A common concern is scope: “This is enterprise architecture, does it apply to solution or cloud architecture?” The honest answer is: the artifacts differ by level, but the mechanisms travel well.
Why transfer is defensible
Demir et al. (2024) provide a careful bridge: software architecture is described as a stakeholder-negotiated process producing architectural decisions, and practitioners face both technical and social problems (p. 1). The study’s conclusion that challenges and considerations transcend specific methodologies or documentation practices (p. 26) supports cautious transfer of the socio-technical lens across architecting contexts.
What changes when you move to cloud/solution architecture
- The “enterprise” layer may be thinner, but governance and risk remain (often) implemented as guardrails, policies-as-code, and platform standards.
- Artifacts change form: roadmaps may become migration waves; conceptual architectures may become landing zone or reference architectures; solution designs may become ADR + IaC patterns.
- Stakeholder sets shift: platform teams, FinOps, security, SRE, vendor constraints often play a larger role.
Practical mapping (EA artifact → cloud/solution equivalent)

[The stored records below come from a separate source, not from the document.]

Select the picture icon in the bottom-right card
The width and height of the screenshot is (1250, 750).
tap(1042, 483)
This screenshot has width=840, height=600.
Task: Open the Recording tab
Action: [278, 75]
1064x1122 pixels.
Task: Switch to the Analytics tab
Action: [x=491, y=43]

- Roadmaps → migration waves / modernization backlog
- Conceptual architectures → reference architectures / landing zone blueprints
- Solution designs → ADRs + design docs + IaC modules
- Maxims/principles → guardrails / policies / standards-as-code
The core function remains: artifacts as boundary objects that stabilize shared meaning and enable routine decision-making across communities.
What to do in practice
If you have access to project histories (ADRs, diagrams, sprint reviews) and outcome signals (time records, incidents, rework), you can move from a conceptual lens to an empirical contribution via a longitudinal case study.
Bibliography
Demir, M. Ö., Chouseinoglou, O., & Tarhan, A. K. (2024). Factors affecting architectural decision-making process and challenges in software projects: An industrial survey. Journal of Software: Evolution and Process, 36(10), e2703.